Keywords

These keywords were added by machine and not by the authors. This process is experimental and the keywords may be updated as the learning algorithm improves.

1 Introduction

With the current deluge of data, we live in the fourth paradigm of scientific research which called data intensive research. The data is available in high volume about different domains such as educational data, government data, geo data etc. Semantic Web and Linked Open Data (LOD) communities have been working for more than a decade to produce semantically enriched data that is open as well as linked (i.e. Linked Open Data (LOD)). The purpose is to bring data on a global scale (which is currently dispersed, accessible on limited scale and available in data chunks) and to interlink different datasets so that semantically enriched queries could be made for sophisticated query answering purposes.

Many approaches have been proposed so far to extract and produce the structured and semantically enriched data from different existing data resources. For example [2, 3, 6, 14] focuses on extracting structured knowledge from Wikipedia contents, such that Semantic Web techniques can be used to ask sophisticated queries against Wikipedia. Similarly in [7, 15], authors propose different methodologies to extract structured information from different unstructured data sources belonging to different domains. Another approach to extract semantically enriched data from three most popular Chinese encyclopedia sites and to link extracted data entities as Chinese LOD (CLOD) has been describe in [8]. In SwetoDblp project [1], authors propose a framework to create dataset in RDF form from XML document containing DBLP information.

When it comes to scientific publications such as journals, articles, books, chapters etc., there are many publishers (e.g. Springer, IEEE, Amazon, Pearson, Thomson Reuters etc.) that are publishing scientific documents. Springer is one of the leading global scientific publisher and SpringerLink is the worlds most comprehensive online collection of scientific documents [12]. In this paper we focus on extracting structured and semantically enriched datasets from SpringerLink so that semantically enriched queries can be put to huge datasets of scientific documents published by Springer. A very little initial work has been completed by way of extracting LOD only from Springer conferences on computer science [11]. This provides information about conferences\({\setminus }\)proceedings in the computer science domain only, leaving untouched a huge amount of remaining data.

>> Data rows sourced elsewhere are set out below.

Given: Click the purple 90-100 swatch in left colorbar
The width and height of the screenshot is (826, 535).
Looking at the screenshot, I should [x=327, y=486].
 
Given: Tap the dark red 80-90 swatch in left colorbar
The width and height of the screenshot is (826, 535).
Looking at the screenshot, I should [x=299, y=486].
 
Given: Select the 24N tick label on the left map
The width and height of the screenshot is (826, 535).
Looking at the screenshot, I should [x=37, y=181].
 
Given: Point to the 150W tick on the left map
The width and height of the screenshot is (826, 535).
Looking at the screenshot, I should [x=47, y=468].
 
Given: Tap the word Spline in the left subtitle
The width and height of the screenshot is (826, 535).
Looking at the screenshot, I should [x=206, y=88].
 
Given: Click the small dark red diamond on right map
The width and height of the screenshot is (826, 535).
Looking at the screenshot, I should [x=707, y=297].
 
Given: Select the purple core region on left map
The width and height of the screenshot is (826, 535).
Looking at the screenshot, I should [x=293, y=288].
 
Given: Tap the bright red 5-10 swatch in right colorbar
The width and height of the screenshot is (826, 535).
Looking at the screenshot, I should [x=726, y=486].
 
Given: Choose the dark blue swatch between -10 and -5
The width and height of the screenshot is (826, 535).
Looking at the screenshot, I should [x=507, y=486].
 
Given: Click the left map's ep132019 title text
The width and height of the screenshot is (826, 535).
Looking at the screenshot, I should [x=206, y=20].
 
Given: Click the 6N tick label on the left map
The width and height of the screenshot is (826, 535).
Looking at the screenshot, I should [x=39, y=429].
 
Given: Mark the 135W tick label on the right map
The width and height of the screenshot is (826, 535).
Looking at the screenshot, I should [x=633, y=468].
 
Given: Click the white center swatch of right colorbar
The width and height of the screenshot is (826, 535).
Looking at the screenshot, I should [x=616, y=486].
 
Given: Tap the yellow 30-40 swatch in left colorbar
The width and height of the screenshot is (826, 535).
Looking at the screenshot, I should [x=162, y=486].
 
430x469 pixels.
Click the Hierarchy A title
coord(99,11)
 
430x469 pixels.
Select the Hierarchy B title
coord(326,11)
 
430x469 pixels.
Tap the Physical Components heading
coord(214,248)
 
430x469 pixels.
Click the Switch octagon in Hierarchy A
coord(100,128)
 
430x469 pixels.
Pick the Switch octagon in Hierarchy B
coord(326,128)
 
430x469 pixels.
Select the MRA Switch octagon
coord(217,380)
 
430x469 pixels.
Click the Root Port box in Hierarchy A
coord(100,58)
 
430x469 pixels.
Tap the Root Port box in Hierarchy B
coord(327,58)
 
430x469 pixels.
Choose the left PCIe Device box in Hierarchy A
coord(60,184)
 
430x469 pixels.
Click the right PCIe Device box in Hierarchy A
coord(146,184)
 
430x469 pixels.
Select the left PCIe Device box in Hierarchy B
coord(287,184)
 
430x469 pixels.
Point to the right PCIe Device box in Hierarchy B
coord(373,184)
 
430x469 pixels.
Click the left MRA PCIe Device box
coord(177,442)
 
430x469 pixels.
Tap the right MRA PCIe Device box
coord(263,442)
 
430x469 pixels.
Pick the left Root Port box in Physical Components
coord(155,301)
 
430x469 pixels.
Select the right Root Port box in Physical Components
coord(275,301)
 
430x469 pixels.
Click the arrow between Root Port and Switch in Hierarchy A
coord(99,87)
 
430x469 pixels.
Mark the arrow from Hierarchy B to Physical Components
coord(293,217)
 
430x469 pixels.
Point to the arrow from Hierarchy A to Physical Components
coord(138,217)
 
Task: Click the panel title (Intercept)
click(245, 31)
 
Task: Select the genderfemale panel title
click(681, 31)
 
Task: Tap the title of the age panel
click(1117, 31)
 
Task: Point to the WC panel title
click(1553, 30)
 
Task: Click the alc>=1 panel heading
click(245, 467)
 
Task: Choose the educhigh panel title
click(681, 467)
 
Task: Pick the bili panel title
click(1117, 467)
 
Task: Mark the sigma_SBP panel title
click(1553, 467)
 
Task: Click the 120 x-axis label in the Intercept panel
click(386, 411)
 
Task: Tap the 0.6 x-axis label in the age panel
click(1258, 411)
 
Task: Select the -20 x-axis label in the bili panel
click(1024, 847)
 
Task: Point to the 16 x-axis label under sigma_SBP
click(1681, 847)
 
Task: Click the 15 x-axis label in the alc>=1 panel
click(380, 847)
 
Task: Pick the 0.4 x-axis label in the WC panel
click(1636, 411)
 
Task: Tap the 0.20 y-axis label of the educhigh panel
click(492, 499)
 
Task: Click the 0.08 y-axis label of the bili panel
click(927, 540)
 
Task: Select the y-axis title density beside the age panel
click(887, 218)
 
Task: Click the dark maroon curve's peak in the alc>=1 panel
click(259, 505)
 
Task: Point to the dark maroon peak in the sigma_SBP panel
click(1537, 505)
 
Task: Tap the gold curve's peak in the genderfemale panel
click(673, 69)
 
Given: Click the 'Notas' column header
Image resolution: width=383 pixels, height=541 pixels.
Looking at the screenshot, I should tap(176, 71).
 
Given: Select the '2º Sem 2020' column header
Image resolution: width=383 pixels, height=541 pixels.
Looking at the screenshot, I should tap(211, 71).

Our extracted datasets offer far more coverage of the disciplines and documents data.

We have extracted the structured data from the SpringerLink (as source of data) and produced a huge repository (i.e. SPedia) of semantically enriched data of scientific documents published by Springer. SPedia datasets consist of more than 300 million RDF triples and are available to download and experiment with at local level (in N-Triple format)Footnote 1. We can use these datasets to formulate sophisticated queries about the documents published by Springer rather than relying on keyword-based searches through the portal. We ran SPARQL queries, visualizing document information and browsing the knowledge by using Semantic Web browsers (e.g. Gruff [5]). We also created a SPARQL Endpoint to pose semantically enriched queries from the extracted datasets.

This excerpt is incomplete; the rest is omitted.